Please copy, exactly as they appear below, the lines from the one containing "Where should I click to: Collapse the" through the one containing "Open the navbar".
- - -
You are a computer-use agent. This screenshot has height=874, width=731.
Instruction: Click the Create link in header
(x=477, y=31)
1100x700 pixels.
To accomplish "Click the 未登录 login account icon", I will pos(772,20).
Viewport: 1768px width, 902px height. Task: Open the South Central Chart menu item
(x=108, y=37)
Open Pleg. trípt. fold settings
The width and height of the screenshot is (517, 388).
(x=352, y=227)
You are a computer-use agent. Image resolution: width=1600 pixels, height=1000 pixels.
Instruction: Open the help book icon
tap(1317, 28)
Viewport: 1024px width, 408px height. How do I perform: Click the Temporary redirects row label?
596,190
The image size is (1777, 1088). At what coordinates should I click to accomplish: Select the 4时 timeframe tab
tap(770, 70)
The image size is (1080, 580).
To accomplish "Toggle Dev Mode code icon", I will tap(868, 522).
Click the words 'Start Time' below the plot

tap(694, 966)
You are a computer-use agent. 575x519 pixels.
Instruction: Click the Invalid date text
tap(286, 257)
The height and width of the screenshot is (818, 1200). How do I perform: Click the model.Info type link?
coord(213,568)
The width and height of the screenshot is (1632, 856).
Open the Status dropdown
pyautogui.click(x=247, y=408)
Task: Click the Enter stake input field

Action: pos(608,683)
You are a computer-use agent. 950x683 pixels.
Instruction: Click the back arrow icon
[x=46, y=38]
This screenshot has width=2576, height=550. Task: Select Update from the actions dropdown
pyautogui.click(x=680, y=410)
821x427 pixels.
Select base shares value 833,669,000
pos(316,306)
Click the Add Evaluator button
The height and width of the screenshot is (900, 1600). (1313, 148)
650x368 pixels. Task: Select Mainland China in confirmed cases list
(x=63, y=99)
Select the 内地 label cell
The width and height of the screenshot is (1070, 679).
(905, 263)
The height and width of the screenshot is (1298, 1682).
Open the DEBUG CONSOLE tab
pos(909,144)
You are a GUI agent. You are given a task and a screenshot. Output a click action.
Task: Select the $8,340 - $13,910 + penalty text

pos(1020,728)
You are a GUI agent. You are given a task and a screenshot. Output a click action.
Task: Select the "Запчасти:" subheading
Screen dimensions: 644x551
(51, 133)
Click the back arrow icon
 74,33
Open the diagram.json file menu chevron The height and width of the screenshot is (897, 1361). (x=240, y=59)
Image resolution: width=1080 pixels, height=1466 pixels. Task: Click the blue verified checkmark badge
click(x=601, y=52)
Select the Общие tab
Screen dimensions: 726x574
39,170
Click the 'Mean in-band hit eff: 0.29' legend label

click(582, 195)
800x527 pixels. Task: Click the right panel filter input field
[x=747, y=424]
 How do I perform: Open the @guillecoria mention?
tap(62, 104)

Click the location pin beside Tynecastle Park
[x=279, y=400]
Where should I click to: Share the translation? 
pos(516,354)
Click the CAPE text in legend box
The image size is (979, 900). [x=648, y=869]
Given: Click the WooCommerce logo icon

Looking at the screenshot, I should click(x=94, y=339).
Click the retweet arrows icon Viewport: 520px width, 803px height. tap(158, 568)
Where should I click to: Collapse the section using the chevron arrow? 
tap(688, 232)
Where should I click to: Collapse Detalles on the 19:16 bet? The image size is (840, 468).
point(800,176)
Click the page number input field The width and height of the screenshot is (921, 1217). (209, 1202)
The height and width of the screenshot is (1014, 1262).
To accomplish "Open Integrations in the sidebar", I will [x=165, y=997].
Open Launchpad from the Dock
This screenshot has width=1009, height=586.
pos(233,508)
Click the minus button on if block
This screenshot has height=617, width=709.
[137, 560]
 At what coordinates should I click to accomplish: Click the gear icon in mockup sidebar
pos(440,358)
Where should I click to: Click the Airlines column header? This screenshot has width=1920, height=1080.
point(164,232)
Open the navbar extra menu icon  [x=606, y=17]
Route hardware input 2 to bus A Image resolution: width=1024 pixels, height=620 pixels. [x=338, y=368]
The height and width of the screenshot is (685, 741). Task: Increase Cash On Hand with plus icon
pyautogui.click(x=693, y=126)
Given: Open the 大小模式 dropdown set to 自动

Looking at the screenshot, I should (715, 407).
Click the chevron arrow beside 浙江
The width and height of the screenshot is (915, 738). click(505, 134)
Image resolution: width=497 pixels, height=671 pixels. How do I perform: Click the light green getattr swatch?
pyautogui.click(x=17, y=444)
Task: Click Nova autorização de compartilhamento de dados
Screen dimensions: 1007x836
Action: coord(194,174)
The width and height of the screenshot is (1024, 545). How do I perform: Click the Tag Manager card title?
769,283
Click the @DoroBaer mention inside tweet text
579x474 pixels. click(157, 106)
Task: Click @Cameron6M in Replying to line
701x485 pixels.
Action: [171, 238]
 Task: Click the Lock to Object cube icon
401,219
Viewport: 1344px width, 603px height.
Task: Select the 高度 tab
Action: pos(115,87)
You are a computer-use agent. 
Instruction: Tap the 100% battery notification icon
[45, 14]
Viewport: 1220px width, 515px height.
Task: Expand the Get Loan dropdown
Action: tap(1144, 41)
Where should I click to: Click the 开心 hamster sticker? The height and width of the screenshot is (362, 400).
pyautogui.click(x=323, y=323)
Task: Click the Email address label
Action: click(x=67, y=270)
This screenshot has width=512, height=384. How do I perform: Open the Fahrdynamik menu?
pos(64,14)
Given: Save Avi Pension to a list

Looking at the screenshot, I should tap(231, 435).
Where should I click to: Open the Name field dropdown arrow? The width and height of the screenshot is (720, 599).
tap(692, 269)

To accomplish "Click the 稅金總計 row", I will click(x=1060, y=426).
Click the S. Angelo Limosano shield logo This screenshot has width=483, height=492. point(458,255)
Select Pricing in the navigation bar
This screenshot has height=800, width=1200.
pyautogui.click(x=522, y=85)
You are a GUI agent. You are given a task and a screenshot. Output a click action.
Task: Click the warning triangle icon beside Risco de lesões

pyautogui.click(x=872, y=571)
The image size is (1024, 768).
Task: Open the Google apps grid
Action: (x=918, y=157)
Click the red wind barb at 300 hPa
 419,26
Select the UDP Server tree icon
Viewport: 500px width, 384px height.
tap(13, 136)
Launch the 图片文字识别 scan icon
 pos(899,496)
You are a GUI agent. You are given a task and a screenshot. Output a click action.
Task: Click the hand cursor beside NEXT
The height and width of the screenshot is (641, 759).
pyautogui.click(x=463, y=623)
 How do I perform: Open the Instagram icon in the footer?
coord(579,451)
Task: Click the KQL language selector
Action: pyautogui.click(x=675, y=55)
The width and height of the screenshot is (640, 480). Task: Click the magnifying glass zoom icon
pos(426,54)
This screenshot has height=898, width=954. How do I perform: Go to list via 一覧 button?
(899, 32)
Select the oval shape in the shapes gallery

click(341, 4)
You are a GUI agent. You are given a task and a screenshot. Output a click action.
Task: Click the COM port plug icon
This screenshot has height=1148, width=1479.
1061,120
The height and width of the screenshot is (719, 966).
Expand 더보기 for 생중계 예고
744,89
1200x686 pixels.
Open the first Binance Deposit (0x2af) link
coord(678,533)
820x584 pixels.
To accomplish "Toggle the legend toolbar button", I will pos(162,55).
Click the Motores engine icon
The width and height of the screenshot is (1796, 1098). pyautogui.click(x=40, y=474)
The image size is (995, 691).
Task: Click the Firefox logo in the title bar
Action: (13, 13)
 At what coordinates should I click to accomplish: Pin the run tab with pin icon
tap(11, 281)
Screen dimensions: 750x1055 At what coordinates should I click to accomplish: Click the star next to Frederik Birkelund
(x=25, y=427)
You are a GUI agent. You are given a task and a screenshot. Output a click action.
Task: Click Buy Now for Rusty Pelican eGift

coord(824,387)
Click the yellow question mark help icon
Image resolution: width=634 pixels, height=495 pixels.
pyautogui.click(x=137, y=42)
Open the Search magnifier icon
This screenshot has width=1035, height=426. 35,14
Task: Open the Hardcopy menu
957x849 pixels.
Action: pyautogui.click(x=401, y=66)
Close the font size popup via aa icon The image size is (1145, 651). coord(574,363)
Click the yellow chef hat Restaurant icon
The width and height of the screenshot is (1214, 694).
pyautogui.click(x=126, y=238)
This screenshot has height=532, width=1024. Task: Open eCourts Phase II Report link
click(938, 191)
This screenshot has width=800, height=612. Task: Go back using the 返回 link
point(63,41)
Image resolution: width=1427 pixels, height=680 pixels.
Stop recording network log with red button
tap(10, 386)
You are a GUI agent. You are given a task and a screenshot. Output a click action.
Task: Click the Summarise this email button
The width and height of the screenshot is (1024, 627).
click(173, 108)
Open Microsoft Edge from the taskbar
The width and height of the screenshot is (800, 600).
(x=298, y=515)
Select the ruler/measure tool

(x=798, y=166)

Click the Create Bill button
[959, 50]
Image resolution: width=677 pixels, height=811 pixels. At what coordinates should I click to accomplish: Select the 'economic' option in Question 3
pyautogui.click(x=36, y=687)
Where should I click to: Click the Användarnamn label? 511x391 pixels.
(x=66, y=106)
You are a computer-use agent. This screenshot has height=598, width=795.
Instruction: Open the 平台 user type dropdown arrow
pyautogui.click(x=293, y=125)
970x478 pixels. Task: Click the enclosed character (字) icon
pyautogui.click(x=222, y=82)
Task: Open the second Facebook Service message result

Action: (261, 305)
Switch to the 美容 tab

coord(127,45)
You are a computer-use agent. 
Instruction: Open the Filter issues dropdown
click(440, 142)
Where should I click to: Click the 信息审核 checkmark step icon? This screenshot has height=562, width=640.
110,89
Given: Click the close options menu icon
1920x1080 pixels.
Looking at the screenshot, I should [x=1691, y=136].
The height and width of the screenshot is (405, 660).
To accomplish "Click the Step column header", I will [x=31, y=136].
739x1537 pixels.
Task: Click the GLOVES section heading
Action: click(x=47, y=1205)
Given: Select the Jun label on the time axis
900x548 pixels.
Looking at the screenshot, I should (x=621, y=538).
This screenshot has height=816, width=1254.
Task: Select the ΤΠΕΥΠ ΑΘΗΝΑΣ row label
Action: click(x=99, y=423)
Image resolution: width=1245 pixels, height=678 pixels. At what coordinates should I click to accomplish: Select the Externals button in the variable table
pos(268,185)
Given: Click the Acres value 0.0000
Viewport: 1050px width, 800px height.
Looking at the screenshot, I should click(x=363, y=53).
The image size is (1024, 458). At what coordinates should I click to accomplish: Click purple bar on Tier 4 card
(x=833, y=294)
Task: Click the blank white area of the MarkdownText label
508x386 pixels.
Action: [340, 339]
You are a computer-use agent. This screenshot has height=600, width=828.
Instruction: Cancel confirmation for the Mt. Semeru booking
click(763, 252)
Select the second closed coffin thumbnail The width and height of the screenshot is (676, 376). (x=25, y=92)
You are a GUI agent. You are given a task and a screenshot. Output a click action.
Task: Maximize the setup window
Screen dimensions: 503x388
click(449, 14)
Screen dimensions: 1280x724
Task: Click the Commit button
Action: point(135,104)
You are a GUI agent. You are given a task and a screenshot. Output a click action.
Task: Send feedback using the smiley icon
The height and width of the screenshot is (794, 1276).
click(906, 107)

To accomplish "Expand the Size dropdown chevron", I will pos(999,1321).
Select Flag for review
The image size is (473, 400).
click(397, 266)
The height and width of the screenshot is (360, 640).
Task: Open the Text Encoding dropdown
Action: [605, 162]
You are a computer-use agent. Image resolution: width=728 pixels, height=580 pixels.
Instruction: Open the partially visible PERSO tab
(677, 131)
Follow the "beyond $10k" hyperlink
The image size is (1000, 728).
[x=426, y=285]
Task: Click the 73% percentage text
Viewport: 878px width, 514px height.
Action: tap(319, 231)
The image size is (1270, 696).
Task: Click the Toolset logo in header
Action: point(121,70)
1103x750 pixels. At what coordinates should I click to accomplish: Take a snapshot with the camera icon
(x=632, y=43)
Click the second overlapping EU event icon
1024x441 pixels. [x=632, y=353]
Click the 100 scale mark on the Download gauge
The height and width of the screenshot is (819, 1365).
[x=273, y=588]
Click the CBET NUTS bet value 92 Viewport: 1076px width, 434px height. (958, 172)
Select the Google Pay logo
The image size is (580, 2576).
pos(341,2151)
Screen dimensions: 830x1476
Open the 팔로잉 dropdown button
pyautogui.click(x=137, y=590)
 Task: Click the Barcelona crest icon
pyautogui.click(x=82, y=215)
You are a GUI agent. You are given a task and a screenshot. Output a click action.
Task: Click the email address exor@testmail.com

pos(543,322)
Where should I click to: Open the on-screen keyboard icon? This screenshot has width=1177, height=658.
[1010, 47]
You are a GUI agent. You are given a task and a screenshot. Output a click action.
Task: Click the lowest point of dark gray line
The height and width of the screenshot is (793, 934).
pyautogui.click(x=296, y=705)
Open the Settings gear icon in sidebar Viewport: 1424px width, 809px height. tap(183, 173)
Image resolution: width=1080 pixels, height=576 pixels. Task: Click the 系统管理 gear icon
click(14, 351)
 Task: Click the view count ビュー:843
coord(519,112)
- - -
**RESPONSE FOR THIS EXERCISE**
Where should I click to: Collapse the section using the chevron arrow? 
tap(688, 232)
Where should I click to: Collapse Detalles on the 19:16 bet? The image size is (840, 468).
point(800,176)
Click the page number input field The width and height of the screenshot is (921, 1217). (209, 1202)
The height and width of the screenshot is (1014, 1262).
To accomplish "Open Integrations in the sidebar", I will [x=165, y=997].
Open Launchpad from the Dock
This screenshot has width=1009, height=586.
pos(233,508)
Click the minus button on if block
This screenshot has height=617, width=709.
[137, 560]
 At what coordinates should I click to accomplish: Click the gear icon in mockup sidebar
pos(440,358)
Where should I click to: Click the Airlines column header? This screenshot has width=1920, height=1080.
point(164,232)
Open the navbar extra menu icon  [x=606, y=17]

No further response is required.